Assuming you found something to work with, what we need to do now is extract the filenames and run them through the aforementioned "sips -i [filename]" command. I'm going to do this using awk and a pipe (|) which will send the mdfind results to the awk command. When a list of file paths is directed to it, the command awk '{sub(/ /,"\\ ");system("sips -i " $0);}' will escape any spaces in the path and call "sips -i" to generate the icon for each file listed. Here it is all together:

mdfind -onlyin . '((kMDItemFSHasCustomIcon == 0) && (kMDItemContentType == "public.jpeg"))'|awk '{gsub(/ /,"\\ ");system("sips -i " $0);}'

You can run that command from any directory to fix any missing icon previews on files in it and all of its subdirectories. You can also turn this into a shell script or, being a one-liner, an alias.

The makings of a "Spotlight Gallery"

Just for fun (this is fun, right?), let's look at one more. This one creates a directory of thumbnails from the result of an mdfind search for JPEGs matching a certain keyword (in this case, "texture"). Because it's not overly advanced, it requires the creation of an output folder (Texture, in this example) on your desktop before running it:

mdfind -onlyin . '(((* == "texture"cdw) || (kMDItemTextContent == "texture"cdw)) && (kMDItemContentType == "public.jpeg"))'|awk '{gsub(/ /,"\\ ");system("sips --resampleHeightWidthMax 250 --out ~/Desktop/Texture " $0);}'

The "cdw" means the keyword is case insensitive, to ignore diacritical marks and that the search is "word based," respectively. More information on advanced search syntax can be found in the Spotlight Overview at Apple's developer site. You can easily modify the "-out" argument to point to any output folder you like, just make sure it exists before running the command. In practice, though, it would be important to set an output directory that was excluded from Spotlight indexing using the Privacy section of the Spotlight preferences panel, otherwise each time the script creates new images they'd be indexed again in Spotlight, creating duplicate results. Note that the gsub in the awk statement only escapes spaces, if you have a lot of reserved characters popping up, you'll need a more detailed regular expression, or you could potentially incorporate something like perl's quotemeta function. Speaking of perl...

> _Tasks and exercises_:
1 > Answer these questions on the mdfind tutorial:
(a) What three things does the "cdw" after the keyword indicate?
(b) What must be created on the desktop before the thumbnail command is run?
(c) Which command is called on each file to generate its icon?
2 > Carry the mdfind tutorial forward from its final sentence.
The listing plays no part in this.

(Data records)
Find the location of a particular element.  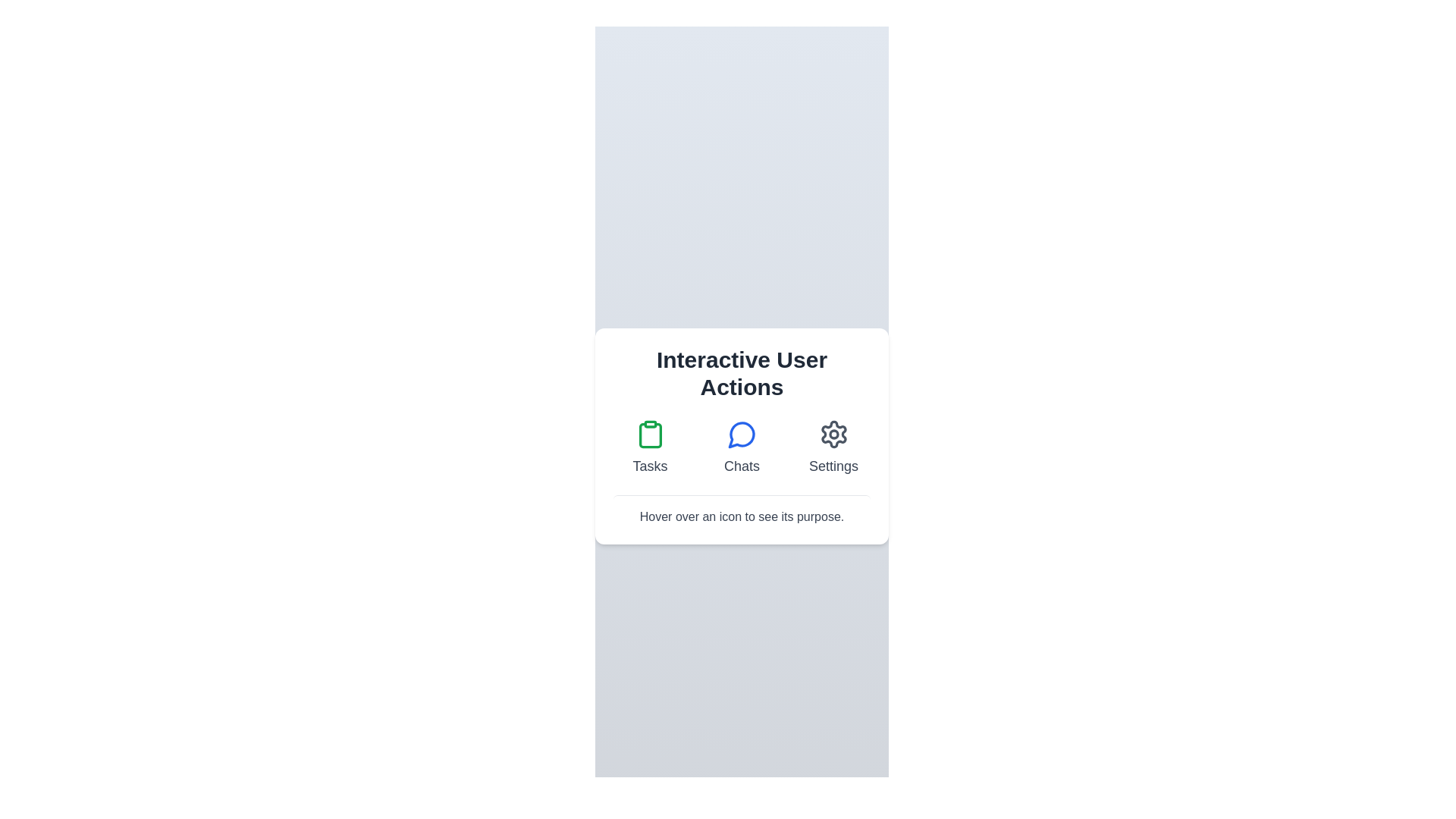

the text labeled 'Tasks', which is styled in gray color and located below a green clipboard icon in the user actions section is located at coordinates (650, 465).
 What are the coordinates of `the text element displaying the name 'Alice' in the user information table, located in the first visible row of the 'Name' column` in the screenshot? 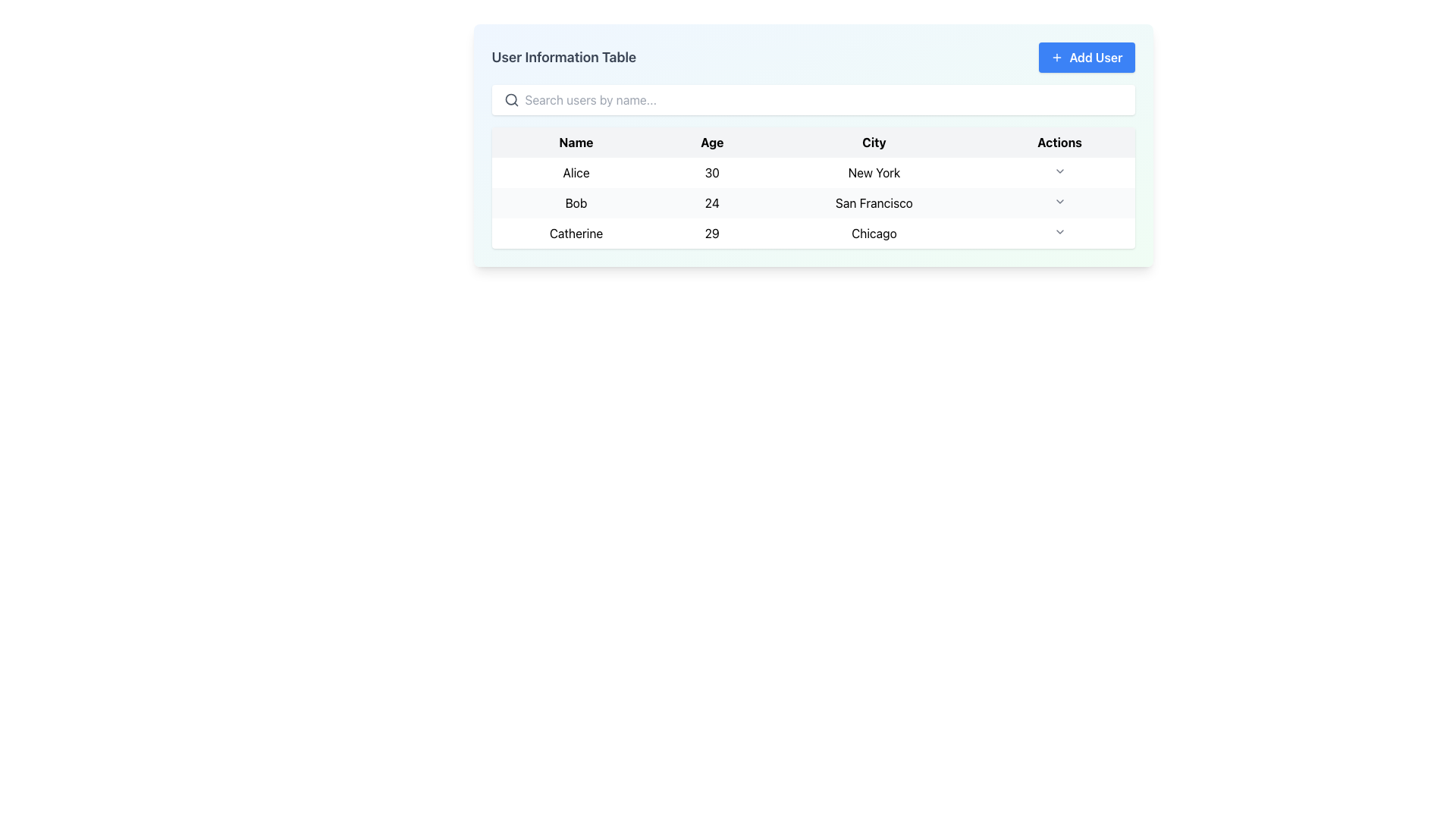 It's located at (575, 171).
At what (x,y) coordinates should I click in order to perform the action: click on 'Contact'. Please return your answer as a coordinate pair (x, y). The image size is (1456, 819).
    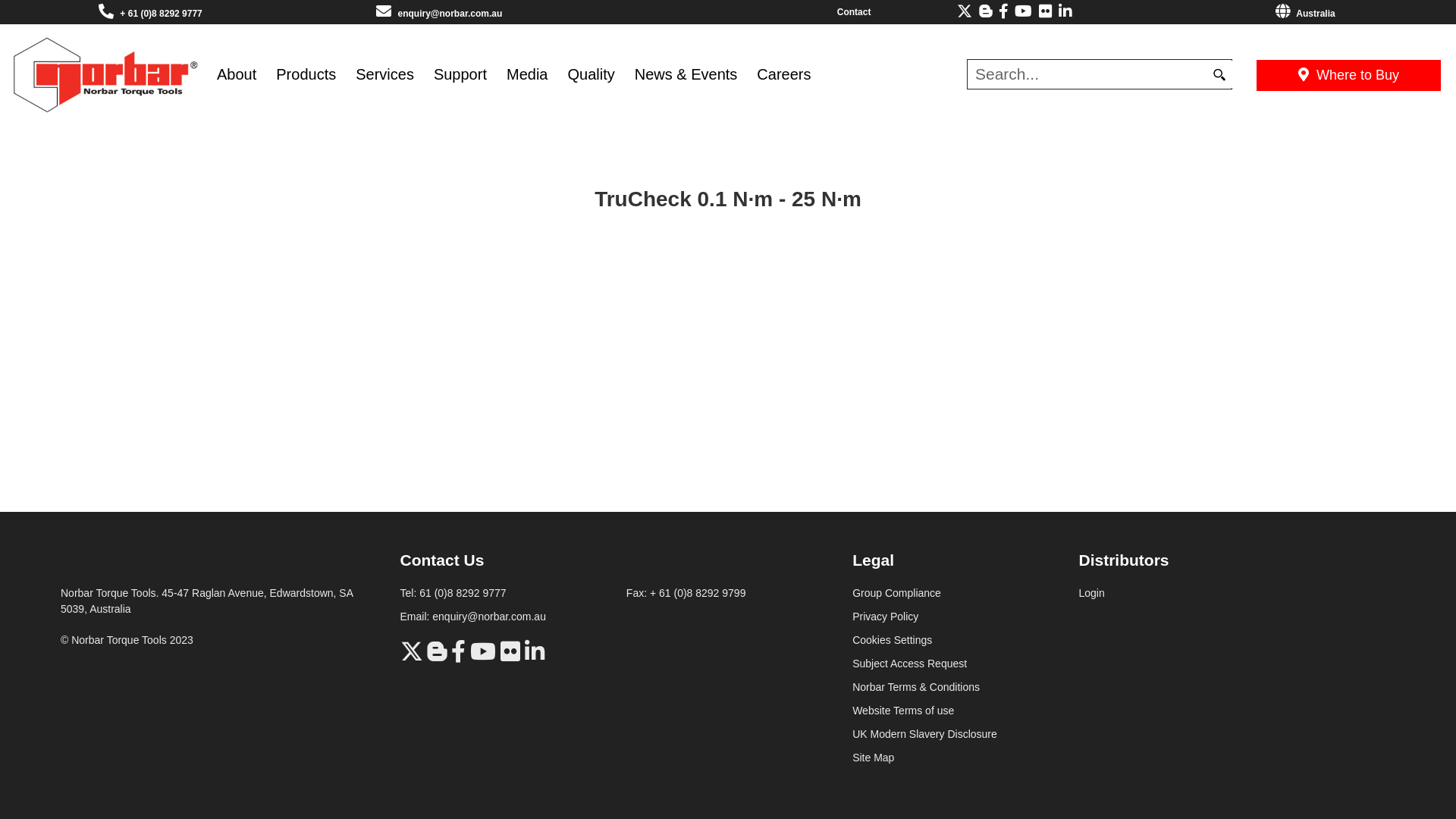
    Looking at the image, I should click on (854, 11).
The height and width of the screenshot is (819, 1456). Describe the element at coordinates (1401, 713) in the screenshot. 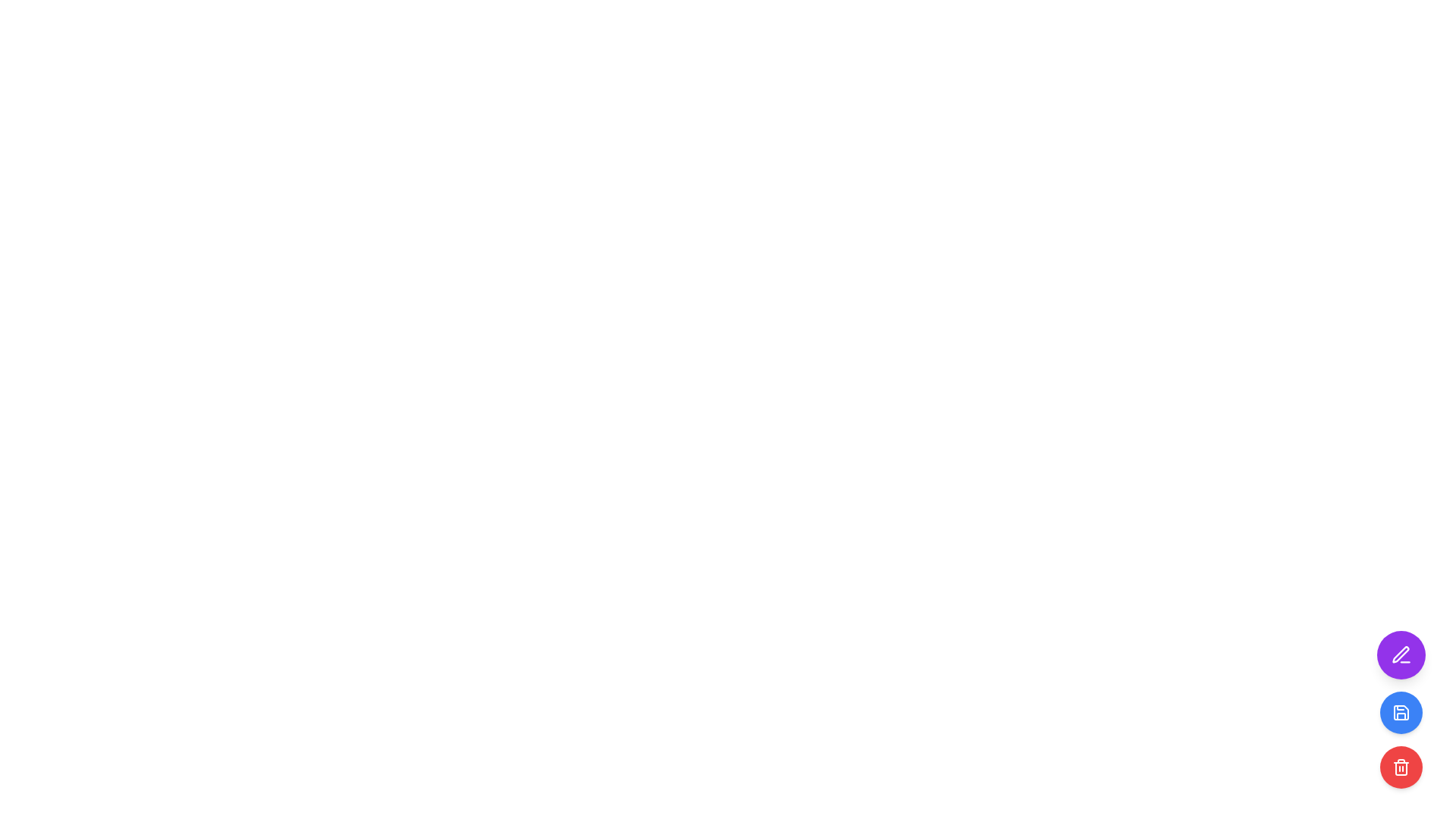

> _Your responses_:
1 >
(a) The keyword is case insensitive, diacritical marks are ignored, and the search is word based.
(b) An output folder (Texture, in the example).
(c) "sips -i"

2 >
Grand finale: proof of concept

I'm including a simple perl script to take this concept one step further and actually generate a full gallery with thumbnails, resized full images and some HTML/CSS to show off the results. Everything is generated with relative paths so the final output could be moved, uploaded, etc.. Again, it's important to keep the resulting gallery outside of Spotlight's indexing to avoid duplicate results later.

You can download the script, unzip it and open it in a text editor to get a feel for what it's doing. The current incarnation of this script only takes one single-word term as an argument, but has several editable parameters at the top of the script which you can change with any text editor. If you save the script to your Desktop (or any folder), you can locate it in Terminal and make it executable (chmod a+x albumgenerator.pl). Assuming your perl executable is in the standard location, you can then run the script with:

./albumgenerator.pl keyword


Substitute your favorite keyword and see what it comes up with. This works really well on my system, which is loaded with keyworded stock images. Depending on your image collection, you may have more depressing results, but I'm offering this as a proof of concept that shows one potential use for mdfind. The end goal of this project could be to have a web gallery (or galleries) that automatically updated every time a matching file showed up in your system. Like I said in the intro, I'm not sure about the ultimate "usefulness" of that, but I'm intrigued. And, if nothing else, I learned some new tricks and hopefully shared something a wiz like you hadn't already figured out.